Chris Cornell is an amazingly talented musician and mesmerizing frontman (plus, you know… hubba hubba). But few can consistently state the obvious with such verve. His latest groundbreaker: rock is losing ground to rap and cocaine is bad for you. Ooookay.
Evidently, in a new interview with Details quoted by content provider the Pulse of Radio (via Blabbermouth), the Soundgarden screamer blows the lid off the notion that rock music has "definitely lost its place at the center of the musical universe."
Asked about the state of rock today, the 47-year-old Cornell remarks, "When I was growing up in the late-70s, everyone could identify the five or 10 bands that formed the center. Even if you preferred the fringe – the Clash, over, say, Van Halen - you still knew what the center was. Now kids turn on the radio and hear Eminem or Kanye, so that's what they gravitate towards."
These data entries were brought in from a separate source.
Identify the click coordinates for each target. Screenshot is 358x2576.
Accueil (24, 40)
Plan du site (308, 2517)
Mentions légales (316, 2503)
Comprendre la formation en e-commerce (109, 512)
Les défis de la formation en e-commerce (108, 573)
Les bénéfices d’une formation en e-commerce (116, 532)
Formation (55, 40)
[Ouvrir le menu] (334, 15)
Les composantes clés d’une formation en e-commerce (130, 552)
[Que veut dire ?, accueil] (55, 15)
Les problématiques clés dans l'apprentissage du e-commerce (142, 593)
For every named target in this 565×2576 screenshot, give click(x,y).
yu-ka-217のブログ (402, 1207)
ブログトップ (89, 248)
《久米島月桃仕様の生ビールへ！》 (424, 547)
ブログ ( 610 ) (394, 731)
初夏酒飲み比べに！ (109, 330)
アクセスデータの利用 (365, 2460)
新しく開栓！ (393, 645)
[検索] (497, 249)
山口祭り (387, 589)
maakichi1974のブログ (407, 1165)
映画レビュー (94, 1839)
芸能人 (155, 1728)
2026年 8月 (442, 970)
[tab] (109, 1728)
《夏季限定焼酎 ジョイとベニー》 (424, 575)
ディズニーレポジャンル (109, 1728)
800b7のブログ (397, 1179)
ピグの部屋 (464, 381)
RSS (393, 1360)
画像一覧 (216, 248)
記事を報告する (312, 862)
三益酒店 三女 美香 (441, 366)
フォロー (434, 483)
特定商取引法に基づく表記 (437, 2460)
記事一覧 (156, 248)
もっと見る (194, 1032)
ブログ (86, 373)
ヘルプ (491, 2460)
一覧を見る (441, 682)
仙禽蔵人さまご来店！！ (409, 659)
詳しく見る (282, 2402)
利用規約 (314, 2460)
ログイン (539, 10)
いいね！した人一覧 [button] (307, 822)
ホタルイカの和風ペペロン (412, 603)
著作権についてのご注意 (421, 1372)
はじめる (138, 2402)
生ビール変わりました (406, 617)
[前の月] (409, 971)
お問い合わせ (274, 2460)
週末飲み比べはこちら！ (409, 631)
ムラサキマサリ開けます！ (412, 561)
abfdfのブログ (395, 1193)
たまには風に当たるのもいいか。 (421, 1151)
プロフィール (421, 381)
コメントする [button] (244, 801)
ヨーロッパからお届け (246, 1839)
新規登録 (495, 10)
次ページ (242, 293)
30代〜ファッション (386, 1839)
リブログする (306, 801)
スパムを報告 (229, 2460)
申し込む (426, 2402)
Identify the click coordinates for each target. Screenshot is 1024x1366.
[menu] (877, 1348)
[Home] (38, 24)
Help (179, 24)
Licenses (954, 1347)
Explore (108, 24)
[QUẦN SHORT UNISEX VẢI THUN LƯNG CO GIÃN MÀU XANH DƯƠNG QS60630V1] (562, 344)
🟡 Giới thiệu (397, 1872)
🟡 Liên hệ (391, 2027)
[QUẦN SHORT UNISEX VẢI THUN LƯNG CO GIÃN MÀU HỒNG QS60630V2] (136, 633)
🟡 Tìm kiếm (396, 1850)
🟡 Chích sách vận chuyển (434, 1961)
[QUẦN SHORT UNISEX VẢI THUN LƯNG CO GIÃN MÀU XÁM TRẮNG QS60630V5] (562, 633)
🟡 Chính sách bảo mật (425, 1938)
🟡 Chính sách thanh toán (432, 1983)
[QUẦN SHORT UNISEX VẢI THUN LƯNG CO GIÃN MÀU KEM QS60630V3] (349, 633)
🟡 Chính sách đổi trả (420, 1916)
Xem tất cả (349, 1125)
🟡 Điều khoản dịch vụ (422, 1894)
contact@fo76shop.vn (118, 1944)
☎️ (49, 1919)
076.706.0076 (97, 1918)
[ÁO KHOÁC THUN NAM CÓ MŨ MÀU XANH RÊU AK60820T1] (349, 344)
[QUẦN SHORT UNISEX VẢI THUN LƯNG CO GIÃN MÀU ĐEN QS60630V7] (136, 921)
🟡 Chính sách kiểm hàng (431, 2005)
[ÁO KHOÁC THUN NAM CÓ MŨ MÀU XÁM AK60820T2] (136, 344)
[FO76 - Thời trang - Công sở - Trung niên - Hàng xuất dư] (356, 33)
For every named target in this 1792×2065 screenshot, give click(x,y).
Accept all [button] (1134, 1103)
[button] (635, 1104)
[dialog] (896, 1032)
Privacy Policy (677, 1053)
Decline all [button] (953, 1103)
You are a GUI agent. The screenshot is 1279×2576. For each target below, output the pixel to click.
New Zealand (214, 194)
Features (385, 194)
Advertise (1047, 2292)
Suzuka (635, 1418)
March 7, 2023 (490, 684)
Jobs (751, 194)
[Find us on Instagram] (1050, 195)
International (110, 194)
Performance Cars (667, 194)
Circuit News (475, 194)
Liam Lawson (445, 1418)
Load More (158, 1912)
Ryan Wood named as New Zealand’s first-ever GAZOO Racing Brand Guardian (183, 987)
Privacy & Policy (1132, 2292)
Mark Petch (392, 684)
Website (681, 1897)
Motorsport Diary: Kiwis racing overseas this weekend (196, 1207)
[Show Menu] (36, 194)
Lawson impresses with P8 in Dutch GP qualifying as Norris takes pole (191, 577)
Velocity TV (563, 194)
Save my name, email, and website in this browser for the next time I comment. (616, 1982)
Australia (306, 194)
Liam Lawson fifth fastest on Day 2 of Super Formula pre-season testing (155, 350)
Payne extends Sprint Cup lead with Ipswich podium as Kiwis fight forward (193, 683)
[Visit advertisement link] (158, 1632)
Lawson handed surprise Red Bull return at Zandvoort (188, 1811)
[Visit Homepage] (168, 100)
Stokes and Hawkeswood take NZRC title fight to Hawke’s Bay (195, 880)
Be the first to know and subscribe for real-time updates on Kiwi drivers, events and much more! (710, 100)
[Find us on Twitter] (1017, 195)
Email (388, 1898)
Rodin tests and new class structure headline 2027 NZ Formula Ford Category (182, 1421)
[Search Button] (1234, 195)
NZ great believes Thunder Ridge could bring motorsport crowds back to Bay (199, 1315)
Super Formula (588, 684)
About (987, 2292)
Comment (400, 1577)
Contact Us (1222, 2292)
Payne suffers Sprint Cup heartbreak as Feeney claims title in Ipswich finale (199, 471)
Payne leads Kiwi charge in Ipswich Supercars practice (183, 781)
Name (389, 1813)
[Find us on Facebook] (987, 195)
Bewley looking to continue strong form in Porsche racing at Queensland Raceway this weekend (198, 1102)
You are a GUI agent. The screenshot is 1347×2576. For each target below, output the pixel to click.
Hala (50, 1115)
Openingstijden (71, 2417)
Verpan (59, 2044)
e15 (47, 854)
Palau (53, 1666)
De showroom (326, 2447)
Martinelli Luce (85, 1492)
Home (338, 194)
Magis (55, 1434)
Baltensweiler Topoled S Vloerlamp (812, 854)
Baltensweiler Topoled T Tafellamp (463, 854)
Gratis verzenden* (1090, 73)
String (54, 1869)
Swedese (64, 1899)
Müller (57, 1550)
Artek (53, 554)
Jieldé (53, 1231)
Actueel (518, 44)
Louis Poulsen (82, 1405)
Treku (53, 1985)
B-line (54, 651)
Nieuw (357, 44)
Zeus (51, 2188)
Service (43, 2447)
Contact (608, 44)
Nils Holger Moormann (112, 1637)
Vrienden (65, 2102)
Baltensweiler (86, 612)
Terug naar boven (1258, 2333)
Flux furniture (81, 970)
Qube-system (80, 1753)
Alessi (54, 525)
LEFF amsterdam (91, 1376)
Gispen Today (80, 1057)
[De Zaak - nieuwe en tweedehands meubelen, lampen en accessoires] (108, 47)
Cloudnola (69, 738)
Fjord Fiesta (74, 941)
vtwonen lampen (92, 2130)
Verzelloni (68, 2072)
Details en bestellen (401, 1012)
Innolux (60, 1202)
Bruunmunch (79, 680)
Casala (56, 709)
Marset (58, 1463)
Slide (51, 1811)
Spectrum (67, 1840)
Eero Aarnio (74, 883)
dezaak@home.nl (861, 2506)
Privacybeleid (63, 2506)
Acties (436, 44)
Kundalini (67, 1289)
So, to be clear: the advent of rap, which essentially didn’t exist in the late 1970s of Cornell’s youth has attracted a fan base because it’s on the radio, thereby grabbing the attention of listeners who otherwise would likely gravitate towards rock the way they did when there were no other options? Got it.
Cornell also says that he thinks modern technology has played a role in the decline of rock, adding, "They're making music on iPhones. Everything's fractured. The reason there's no modern-day Shakespeare is because he didn't have anything to do except sit in a room with a candle and think."
Wait, what? Shakespeare wrote rock songs, too? Wow, that guy really was a damn genius.
The pièce de résistance, however, comes with Cornell speaking about his past drug use, saying, "When you pick up the pipe for the first time, you don't know that that's your fate. The moment isn't that dramatic. And then that was it - I didn't want to care anymore."
The singer adds that it seems his generation of musicians was hit harder by drugs than previous ones, saying, "Those bands somehow had the ability to be completely f---ed up all the time and still function. They could play an amazing guitar solo even though they could barely walk. The 80s killed that - everyone was doing coke."
Sorry to butt in again here, but I am pretty sure people were doing mountains of coke in the 1970s. See Keith Richards’ memoir Life, virtually any interview with Elton John or Stevie Nicks, the rise and fall of Studio 54, the entire career of Rick James R.I.P., and so on. Sigh.
OK, sorry Chris but really. Tee hee. On the plus side, Cornell is spot-on where it counts. The first new Soundgarden song in almost 16 years, called "Live To Rise," will appear on Avengers Assemble, a companion album to the superhero movie The Avengers which also featuring new tracks from Shinedown, Five Finger Death Punch and others.